Haber: Edda SÖNMEZ - Kamere: Umut Emre GÖKBULUT
(İSTANBUL)- The Future Healthcare İstanbul 2024 Konferansı’na katılan Prof. Dr. Uğur Sezerman, "yenidoğan çetesi"yle ilgili “Ne yazık ki bir kokuşma var. Tuz koktu denilen dönemlerdeyiz. İnsanlığımdan utanç duydum” dedi. Sezerman, bir daha benzerlerinin yaşanmaması için hükümetten bağımsız denetim mekanizmalarının kurulması gerektiğini söyledi.

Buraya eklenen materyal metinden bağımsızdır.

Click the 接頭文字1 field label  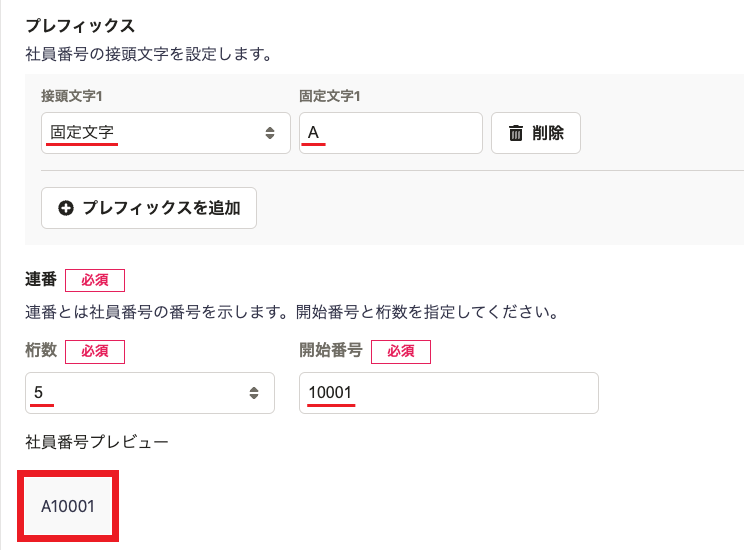(72, 96)
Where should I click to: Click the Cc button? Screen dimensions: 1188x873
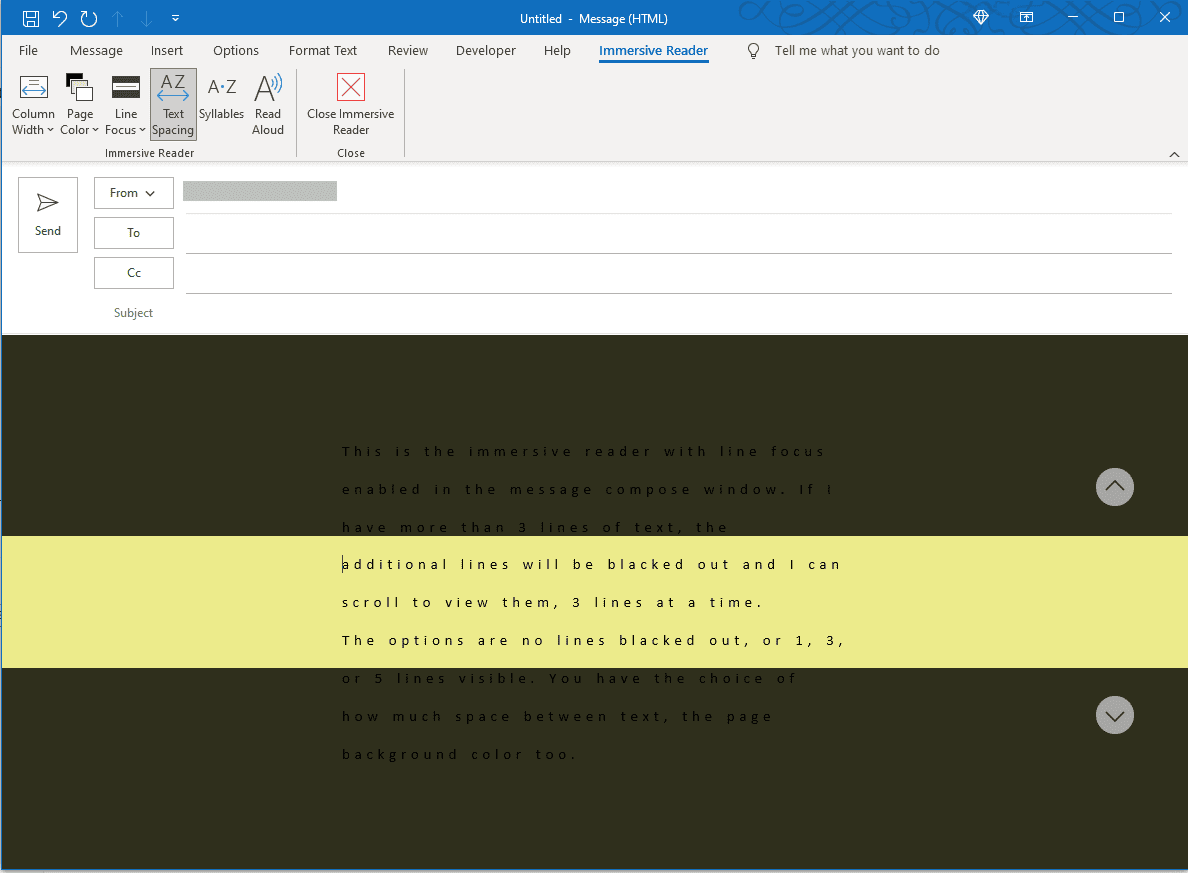click(133, 272)
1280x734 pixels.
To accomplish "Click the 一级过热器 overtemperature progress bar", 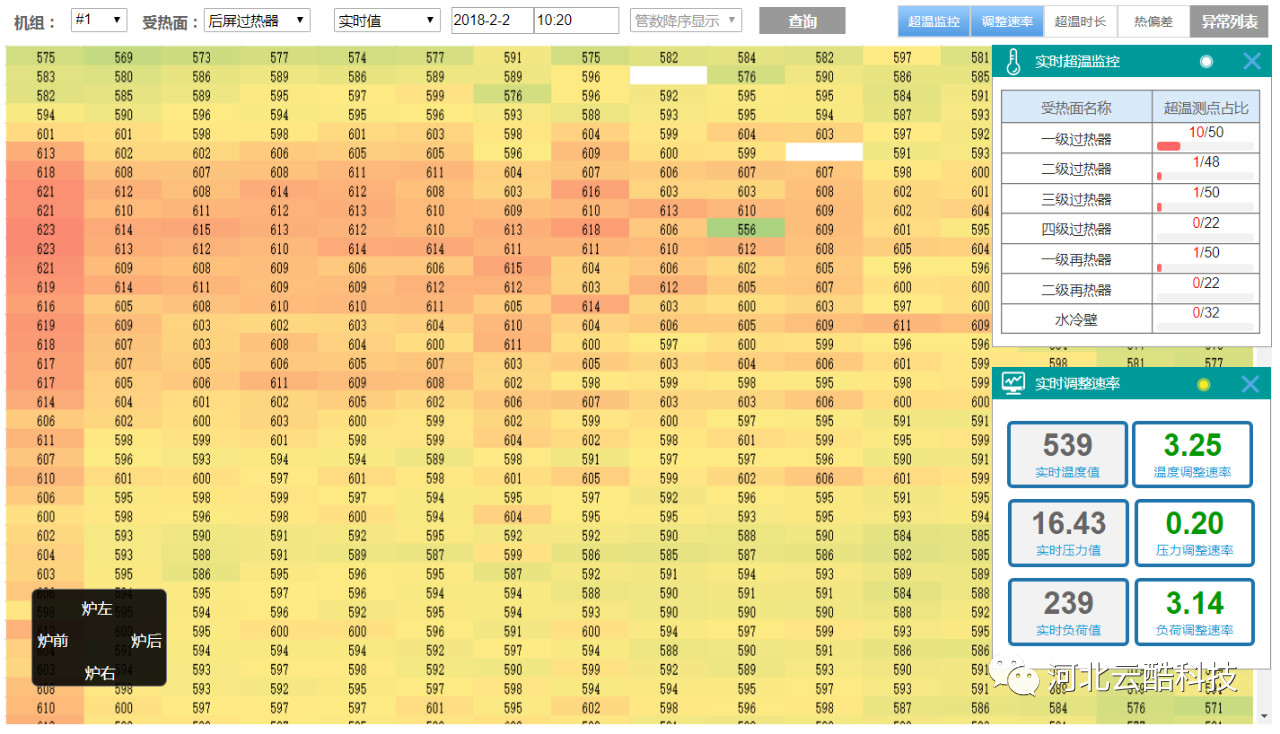I will [1205, 146].
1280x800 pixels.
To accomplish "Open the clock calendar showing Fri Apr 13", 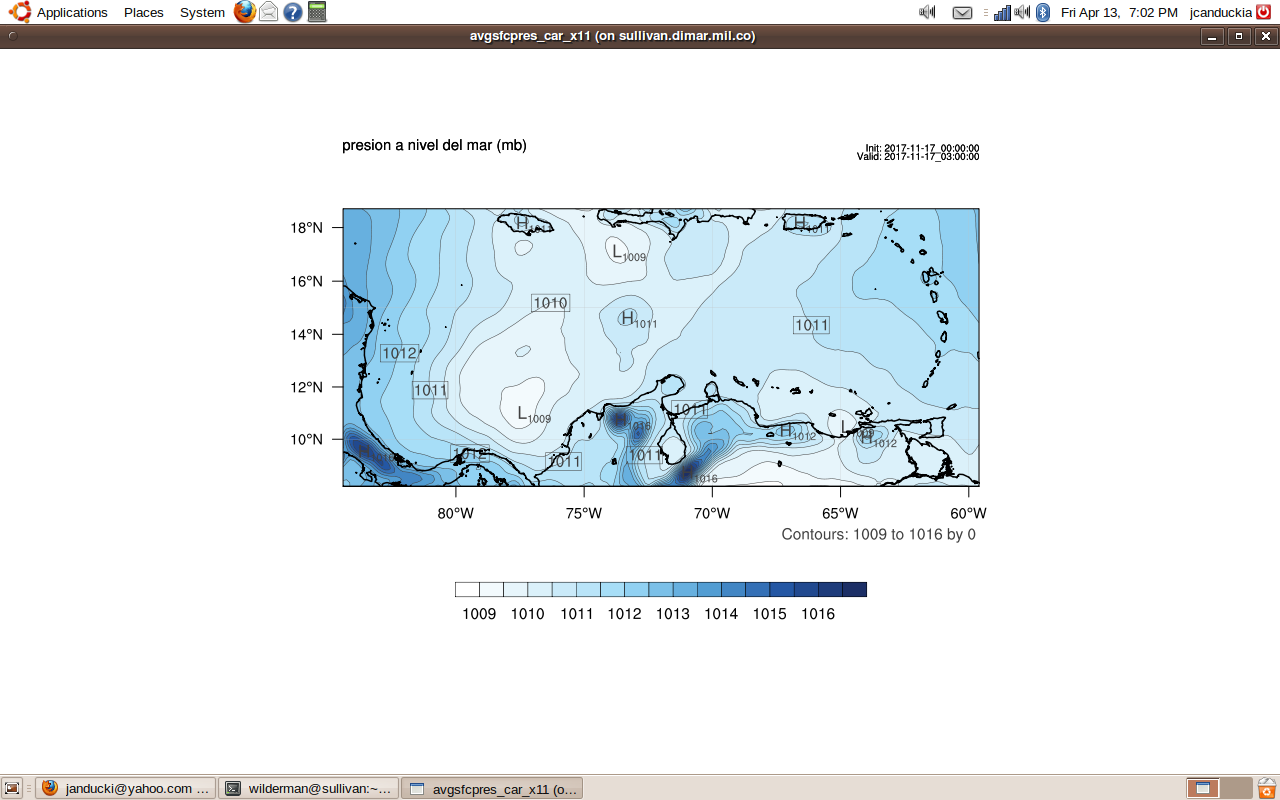I will pyautogui.click(x=1119, y=12).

Geleceğin sağlık hizmetlerinin ve yapay zeka uygulamalarının sektöre etkisinin tartışılacağı "The Future Healthcare İstanbul 2024" Uluslararası Konferansı’na katılan Prof. Dr. Uğur Sezerman, ANKA Haber Ajansı’na yaptığı açıklamada, “yenidoğan çetesi”ne ilişkin değerlendirmelerde bulundu. Sezerman, şunları söyledi:
"Bizim ülkemizde olmaz diye düşünüyordum"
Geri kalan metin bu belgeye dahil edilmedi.